Contradictions come in many shapes, forms, and sizes. Sometimes people contradict what they say a few minutes earlier. Perhaps you say that you hate the color purple, yet go buy a purple shirt. That itself is a contradiction, but it is only a small one. Other times contradictions can get people into a lot of trouble. Suppose that a murder suspect is truly innocent, and when ask their whereabouts during the time of the murder, they tell investigators one thing, then a few minutes later. These kinds of contradictions can really raise suspicions and might even lead to a wrong prosecution. Now, this may seem like a farfetched situation, but it just goes to show how bad the wide range of contradictions.
When composing an argument and/or when developing your own philosophy, contradictions are of the utmost importance to avoid. If you don’t avoid them, your argument is often disposed of and not taken into consideration. It can make people believe that you have no idea what you are talking about, which is can be extremely frustrating, but you typically, you can’t defend yourself.
Contradictions aren’t necessarily always bad, in fact many philosophers have used them to ask deep and meaningful questions. Most of the time, these contradictions are called paradoxes. Although there are many famous philosophical paradoxes (saving most of them for installment two), there are many paradoxes outside of the philosophical world. Examples of these are: “Nobody goes to that restaurant because it is too crowded”, “You shouldn’t go in the water until you know how to swim”, and my favorite paradox “If you restored a ship by replacing each of its wooden parts, would it remain the same ship?”
Bertrand Russell’s barber paradox is one of the most famous philosophical paradoxes. This is how it goes: “In a village, the barber shaves everyone who does not shave himself/herself, but no one else.
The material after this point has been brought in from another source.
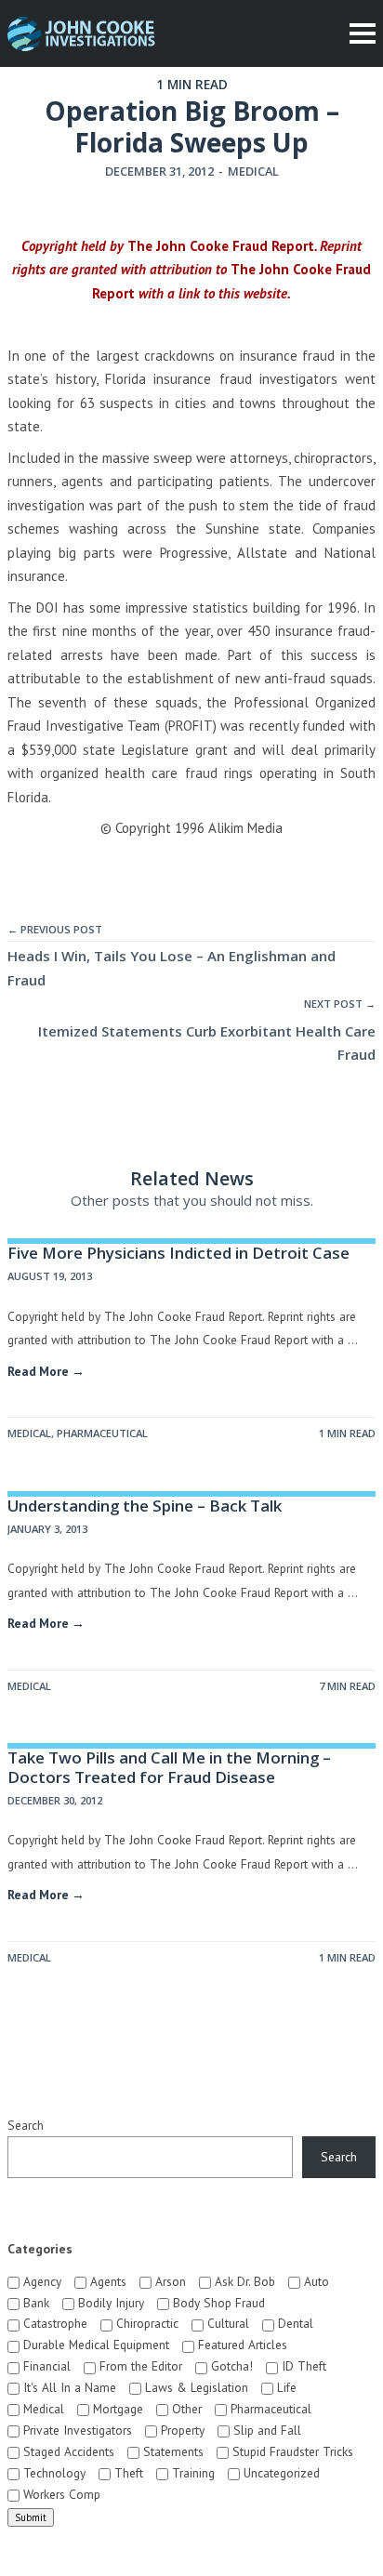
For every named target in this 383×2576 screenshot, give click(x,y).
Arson (169, 2281)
Who shaves the barber?” If the barber shaves himself, then he can no longer be the barber. However, if the barber doesn’t shave himself, then he fits in with the people that do not shave themselves and must be shaved by the barber, except he is the barber. Often times paradoxes such as these are used to establish a larger, philosophical picture. The barber paradox was an example of a bigger paradox called Russell's Paradox. Russell used Russell’s paradox to disprove the set theory proposed by Georg Cantor.
As we can see, contradictions are found everywhere. Philosophers can use contradictions to easily prove/disprove theories that they don’t find to be true. These are some of the only times that contradictions are used on purpose. The majority of the time contradictions are on accident and can lead to bigger issues such as an invalid argument or legal troubles. In my next installment, I will talk more about philosophical contradictions that aren’t always mean to be said and more about the ones that are used to disprove other philosopher's theories.